Another advanced technique is the dueling network. A popular single stream Q-network (top) and the dueling Q-network (bottom). The dueling network has two streams to separately estimate (scalar) state-value and the advantages for each action; the green output module implements equation (9) to combine them. Both networks output Q-values for each action.

The author proposed in most of the situation, estimating action is not necessary. Like playing a racing game, you don’t need to turn unless the race car is going to crash. So instead to predict turn left or turn right, we can modify the network architecture so that it learns in what status the agent should make decision, in what status the agent can stay still. In this way the training efficiency will be increase.

Environment

Game environment

Thanks to Luis Sobrecueva’s FlappyBird implementation, which is compatible to OpenAI GYM environment. So I don’t need to spend time on making game from scratch and put my focus on RL algorithm.

OpenAI Gym

Flappybird is a side-scrolling game where the agent must successfully navigate through gaps between pipes.
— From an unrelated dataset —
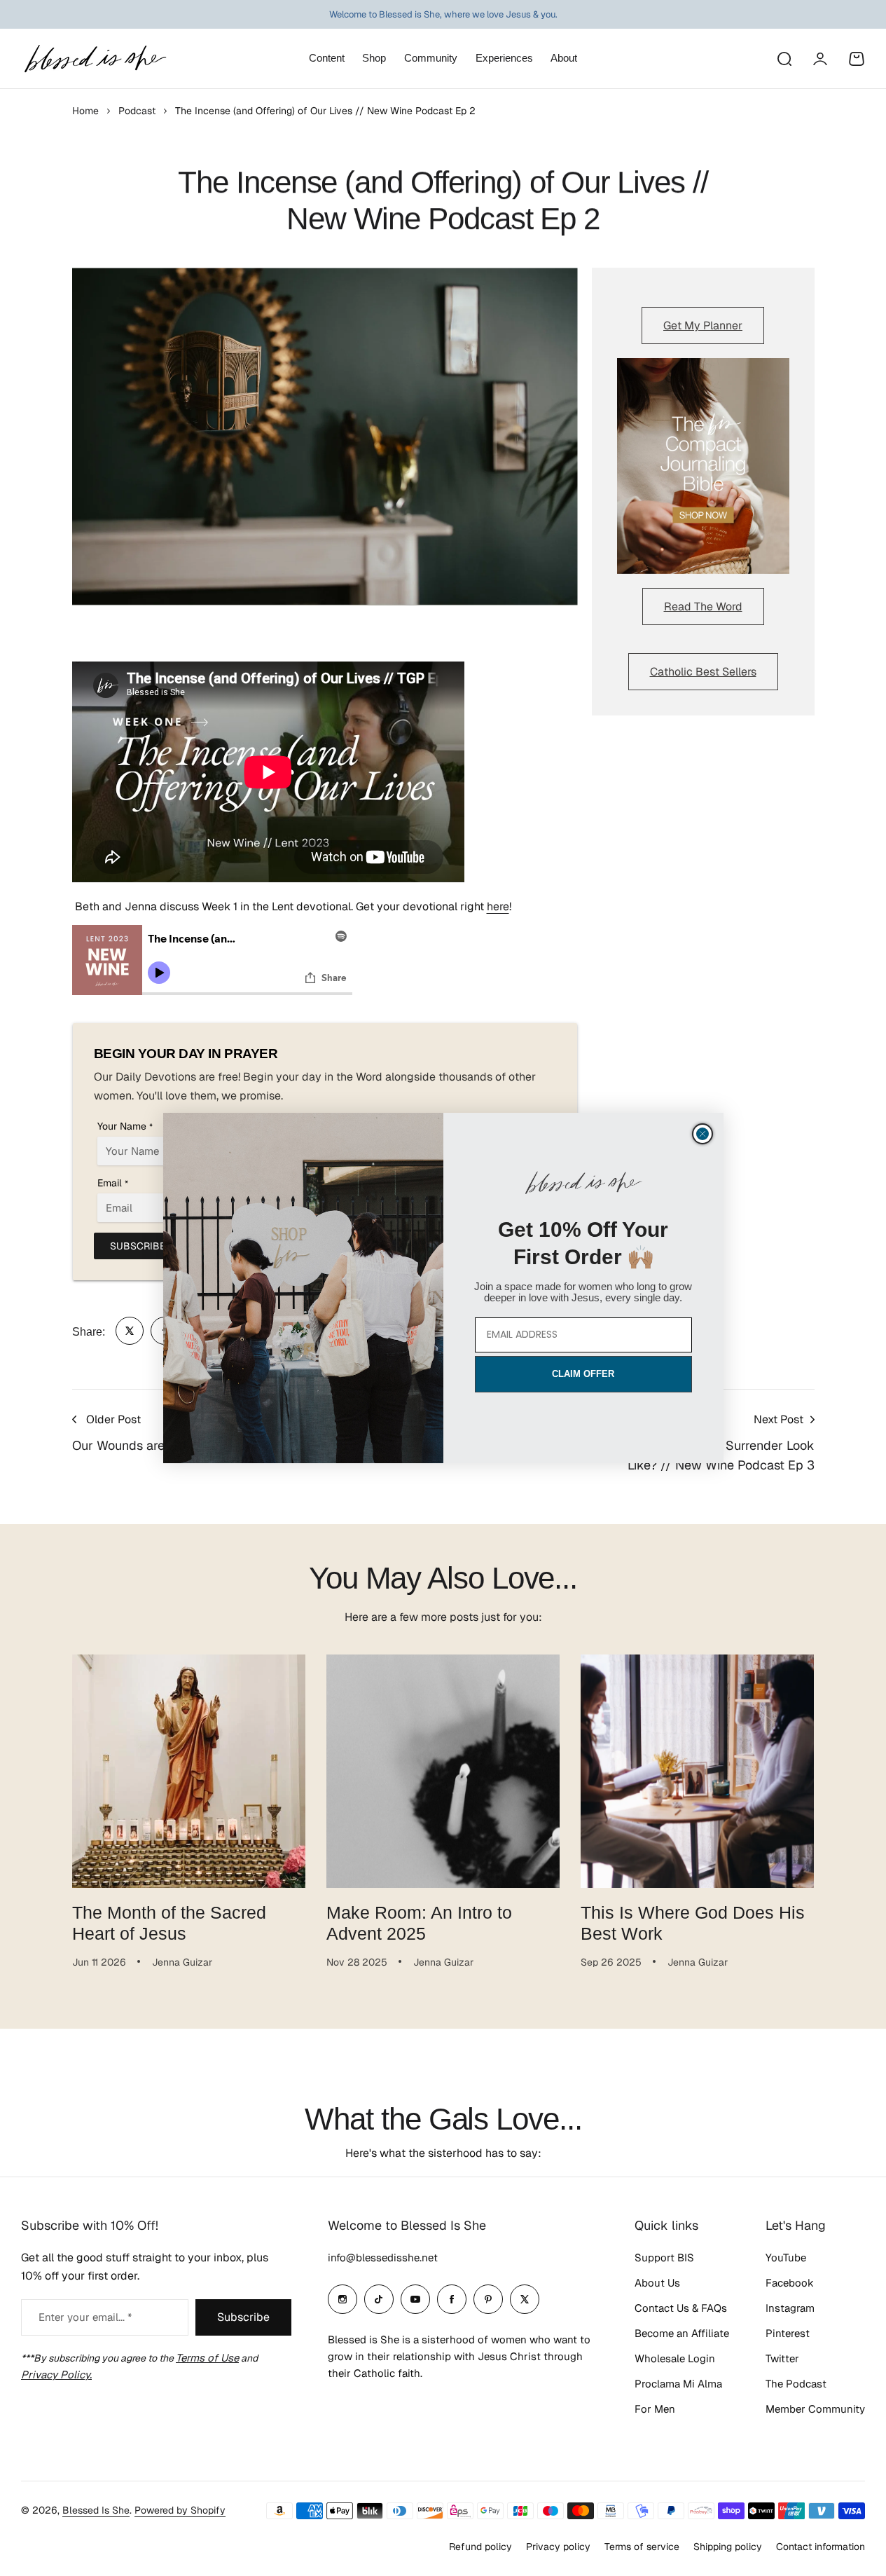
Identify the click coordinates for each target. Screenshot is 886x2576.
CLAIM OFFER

The up arrow…

gym.openai.com

In fact, I modified a little bit of the original game environment. Originally there is no ceiling at the top, the bird can fly up infinity high off-screen. I found that cause the agent having trouble to get through the tube at the beginning of training. So I add ceiling boundary to limit the exploration space thus speed up training. Second, I also modified the rewarding rule as shown above to encourage the agent for passing through a tube.

RL Framework

Instead of using those available RL framework on the community, I implement my own RL framework as a practice. Expect the fundamentals Q-Learning algorithm, I also implement a few advanced tools for example: Double Q, Dueling Network and Multi Step Learning.

will-hcau/rlkeras

This is the most understandable implementation of reinforcement learning algorithm for whom learning those algorithm…

github.com

Experiment

CNN architecture of the flappy bird agent

The setup is basically the same as the 2015 DQN paper. Four consecutive frame is capture and converted into grey scale. It goes through layers of convolution layer and a few dense layer. Finally it calculate two output corresponding to two possible action: no action & jump. Also putting all advanced technique mentioned before, I try to train an agent to play flappy bird with the following setup.

Input: Four grey scale 80 x 80 game screen concatenated
Action output: 0 or 1 (0: no action, 1: jump)
Double Q: Enable
Dueling Network: Enable
Memory replay buffer size: 50000
Batch Size: 32
Target Mode Update: 10000 steps
Learning Rate (Adam): 0.00001
Total training step: 1000000

Result

I am training with a laptop CPU which doesn’t allow me to train fast for better result. Spending a few days, only a million step was trained. So I don’t expect the agent will perform very well at the current state. But I am pretty happy to see it can score over two hundred points on average.